«Barak? Sharon? Pour le peuple palestinien, cela ne fait aucune différence.» Le chef du Fatah pour la Cisjordanie, Marwan Barghouti, ne manque pas de cohérence. Celui qui s'est profilé ces derniers mois comme l'une des locomotives de l'insurrection palestinienne, continue d'asséner le même message, dans son bureau de Ramallah: «L'Intifada va continuer, quel que soit le vainqueur.»

La campagne électorale qui bat son plein en Israël n'est pas seulement en train de polariser la société israélienne. Elle menace aussi de faire voler en éclats le camp palestinien. Car les propos de Barghouti sont aussi destinés à Yasser Arafat et à certains de ses proches qui multiplient, depuis quelques jours, les appels en faveur du premier ministre Ehud Barak en vue du scrutin de mardi prochain. «Personne ne peut activer ou désactiver l'Intifada avec une télécommande», affirme celui qui à la haute main sur les milices palestiniennes de Cisjordanie. Puis se tournant vers les Israéliens: «Ils se trompent s'ils croient qu'ils arriveront à obtenir la sécurité sans être prêts à en payer le prix.»

Un peu à l'image de son cousin ennemi israélien, Yasser Arafat n'en finit pas de faire du zigzag ces derniers jours. A Davos, il lançait des flèches enflammées contre le gouvernement de Barak et sa politique «barbare et sauvage». Le lendemain, il se montrait tout miel, sur une chaîne de télévision de l'Etat hébreu, préconisant la poursuite du processus de paix. Devenu, auprès des Palestiniens, presque aussi impopulaire que le travailliste l'est chez les Israéliens, Arafat partage avec lui son caractère imprévisible.

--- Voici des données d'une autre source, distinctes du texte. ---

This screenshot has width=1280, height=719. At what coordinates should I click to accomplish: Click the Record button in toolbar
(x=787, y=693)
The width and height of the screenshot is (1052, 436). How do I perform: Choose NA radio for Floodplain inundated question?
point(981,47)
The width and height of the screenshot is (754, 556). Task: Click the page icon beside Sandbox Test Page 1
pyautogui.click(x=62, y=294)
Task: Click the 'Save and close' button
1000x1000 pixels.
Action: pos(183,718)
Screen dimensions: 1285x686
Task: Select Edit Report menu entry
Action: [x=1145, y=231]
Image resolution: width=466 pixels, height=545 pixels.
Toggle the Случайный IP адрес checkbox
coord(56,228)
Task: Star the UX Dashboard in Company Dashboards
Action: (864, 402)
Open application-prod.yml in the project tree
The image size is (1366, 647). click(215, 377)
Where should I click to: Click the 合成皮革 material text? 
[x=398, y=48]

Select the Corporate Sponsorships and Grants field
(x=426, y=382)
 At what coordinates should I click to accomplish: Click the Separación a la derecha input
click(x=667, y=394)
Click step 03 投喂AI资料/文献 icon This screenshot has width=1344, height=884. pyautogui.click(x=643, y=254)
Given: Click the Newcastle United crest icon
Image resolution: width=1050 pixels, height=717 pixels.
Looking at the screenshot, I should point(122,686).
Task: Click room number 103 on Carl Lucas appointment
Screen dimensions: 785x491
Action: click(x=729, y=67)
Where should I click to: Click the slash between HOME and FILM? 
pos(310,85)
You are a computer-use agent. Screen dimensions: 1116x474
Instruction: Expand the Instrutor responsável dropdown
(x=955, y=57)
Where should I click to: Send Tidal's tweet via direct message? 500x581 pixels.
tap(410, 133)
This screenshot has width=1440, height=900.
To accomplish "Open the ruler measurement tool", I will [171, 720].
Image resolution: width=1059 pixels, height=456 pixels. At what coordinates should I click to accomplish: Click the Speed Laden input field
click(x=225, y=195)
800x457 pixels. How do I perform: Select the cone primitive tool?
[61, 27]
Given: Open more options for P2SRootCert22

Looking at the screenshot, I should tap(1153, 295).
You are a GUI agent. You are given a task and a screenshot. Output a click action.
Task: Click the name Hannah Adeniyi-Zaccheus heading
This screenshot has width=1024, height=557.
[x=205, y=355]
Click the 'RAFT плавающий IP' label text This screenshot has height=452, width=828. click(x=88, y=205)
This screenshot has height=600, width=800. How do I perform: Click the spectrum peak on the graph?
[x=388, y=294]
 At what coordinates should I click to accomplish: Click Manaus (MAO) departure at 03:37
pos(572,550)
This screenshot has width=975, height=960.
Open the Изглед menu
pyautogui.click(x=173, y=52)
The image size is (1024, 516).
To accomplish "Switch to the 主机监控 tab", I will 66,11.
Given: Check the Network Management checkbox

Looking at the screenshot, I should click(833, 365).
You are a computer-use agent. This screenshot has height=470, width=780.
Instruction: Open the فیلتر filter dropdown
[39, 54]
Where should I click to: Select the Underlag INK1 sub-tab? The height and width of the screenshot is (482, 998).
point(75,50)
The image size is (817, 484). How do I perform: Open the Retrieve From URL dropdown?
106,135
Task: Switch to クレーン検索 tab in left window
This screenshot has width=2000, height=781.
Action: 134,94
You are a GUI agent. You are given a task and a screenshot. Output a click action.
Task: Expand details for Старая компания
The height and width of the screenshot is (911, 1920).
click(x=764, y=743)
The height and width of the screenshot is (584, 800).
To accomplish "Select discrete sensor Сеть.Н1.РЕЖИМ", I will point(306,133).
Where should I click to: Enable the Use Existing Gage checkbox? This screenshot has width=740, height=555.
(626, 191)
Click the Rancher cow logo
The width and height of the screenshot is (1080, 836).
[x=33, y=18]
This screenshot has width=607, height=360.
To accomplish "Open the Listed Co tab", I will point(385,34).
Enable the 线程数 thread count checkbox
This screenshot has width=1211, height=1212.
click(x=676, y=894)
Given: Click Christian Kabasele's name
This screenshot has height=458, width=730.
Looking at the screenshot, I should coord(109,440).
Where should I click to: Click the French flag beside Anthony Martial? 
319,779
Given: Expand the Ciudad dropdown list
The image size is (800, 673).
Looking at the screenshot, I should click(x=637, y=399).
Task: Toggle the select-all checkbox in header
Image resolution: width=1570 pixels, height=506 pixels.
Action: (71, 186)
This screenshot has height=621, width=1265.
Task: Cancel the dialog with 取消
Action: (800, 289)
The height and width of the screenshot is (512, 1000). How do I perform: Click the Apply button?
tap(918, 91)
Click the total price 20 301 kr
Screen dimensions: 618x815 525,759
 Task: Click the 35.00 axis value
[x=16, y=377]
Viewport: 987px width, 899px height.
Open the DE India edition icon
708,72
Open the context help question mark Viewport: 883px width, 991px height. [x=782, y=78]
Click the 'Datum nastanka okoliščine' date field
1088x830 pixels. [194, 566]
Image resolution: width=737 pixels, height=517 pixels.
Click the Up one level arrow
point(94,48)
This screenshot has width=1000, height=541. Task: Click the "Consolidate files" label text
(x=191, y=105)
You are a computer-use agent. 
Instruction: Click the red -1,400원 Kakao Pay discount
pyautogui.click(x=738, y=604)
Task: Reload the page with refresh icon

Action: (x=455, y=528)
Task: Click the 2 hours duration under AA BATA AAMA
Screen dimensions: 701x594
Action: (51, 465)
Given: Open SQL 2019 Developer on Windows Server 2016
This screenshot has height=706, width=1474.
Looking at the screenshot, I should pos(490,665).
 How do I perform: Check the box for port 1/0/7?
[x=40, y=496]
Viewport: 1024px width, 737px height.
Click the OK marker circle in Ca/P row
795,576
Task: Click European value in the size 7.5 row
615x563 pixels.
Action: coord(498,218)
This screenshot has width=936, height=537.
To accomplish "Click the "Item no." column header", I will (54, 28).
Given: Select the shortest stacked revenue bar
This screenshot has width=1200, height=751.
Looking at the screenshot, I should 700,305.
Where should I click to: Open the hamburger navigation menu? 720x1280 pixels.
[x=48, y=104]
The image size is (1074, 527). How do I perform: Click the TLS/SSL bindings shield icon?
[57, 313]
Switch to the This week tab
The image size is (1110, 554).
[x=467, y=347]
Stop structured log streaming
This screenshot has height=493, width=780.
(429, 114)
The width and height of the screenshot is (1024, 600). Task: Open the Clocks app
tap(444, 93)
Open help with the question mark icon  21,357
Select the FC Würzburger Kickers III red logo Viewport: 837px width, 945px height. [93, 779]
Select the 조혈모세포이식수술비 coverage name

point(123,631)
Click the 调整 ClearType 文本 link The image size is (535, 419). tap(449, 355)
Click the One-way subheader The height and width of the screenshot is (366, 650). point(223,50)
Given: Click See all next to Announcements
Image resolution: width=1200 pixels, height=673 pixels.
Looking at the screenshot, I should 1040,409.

Sous ces fluctuations de surface, la conviction est pourtant profondément établie au sein de l'Autorité palestinienne qu'Ehud Barak ne parviendra plus à rattraper le retard qui le sépare encore du faucon Ariel Sharon. Suivant la «ligne Barghouti», divers responsables du Fatah annonçaient eux aussi une «intensification» des actions «dans un futur proche». Pour la première fois, un obus de mortier touchait mardi la colonie juive de Netzarim, dans la bande de Gaza, mettant soudain les colons à portée des tirs palestiniens. Hier, un Israélien était tué en Cisjordanie, le cinquantième à trouver la mort depuis le début de l'Intifada.

«Le scénario d'un chaos à la libanaise apparaît de plus en plus réaliste si Sharon est élu, selon Yair Sheleg, spécialiste des colons au journal Ha'aretz. Cela pourrait amener la population israélienne à «lâcher» les colons en demandant le retrait des zones les plus exposées. Mais cela se passerait sans accord de paix et ne concernerait ni Jérusalem, ni la Vallée du Jourdain.»

De fait, ce chaos tant redouté est déjà largement installé. Il y a deux semaines, le chef de la télévision palestinienne Hisham Mekki, un proche d'Arafat, était assassiné en pleine rue à Gaza. Depuis lors, tout paraît possible. Meurtres, exécutions, arrestations et vengeances s'enchaînent à un rythme de plus en plus soutenu, tandis que leurs motifs deviennent de moins en moins clairs.

L'armée israélienne joue, elle aussi un rôle considérable dans cette descente aux enfers. Maintenant un contrôle implacable sur les villes et les villages palestiniens qui ne cessent de s'appauvrir, elle commet «erreur» sur «erreur». Personnel médical molesté et littéralement traîné dans la boue pendant des heures, femmes et enfants abattus sans raison apparente, refus de laisser passer des malades ou des femmes enceintes aux check points militaires: le chef d'état major de Tsahal a sermonné publiquement ses soldats à plusieurs reprises cette semaine, leur reprochant d'être atteints du syndrome de «la gâchette facile». Seules trois enquêtes disciplinaires ont cependant été ouvertes pour l'instant.

«Voilà quatre mois que je ne travaille presque plus. Je suis totalement dépendant du bon vouloir des Israéliens», s'insurge à Ramallah l'avocat d'affaires Jalal Khader. Les tribunaux sont fermés, les Ministères ne fonctionnent plus à cause des bouclages de l'armée qui empêchent les gens de se rendre au travail. «Bien sûr qu'il va y avoir des violences après les élections, Ariel Sharon ou non, conclut-il. Il y a une limite à bafouer la dignité humaine.»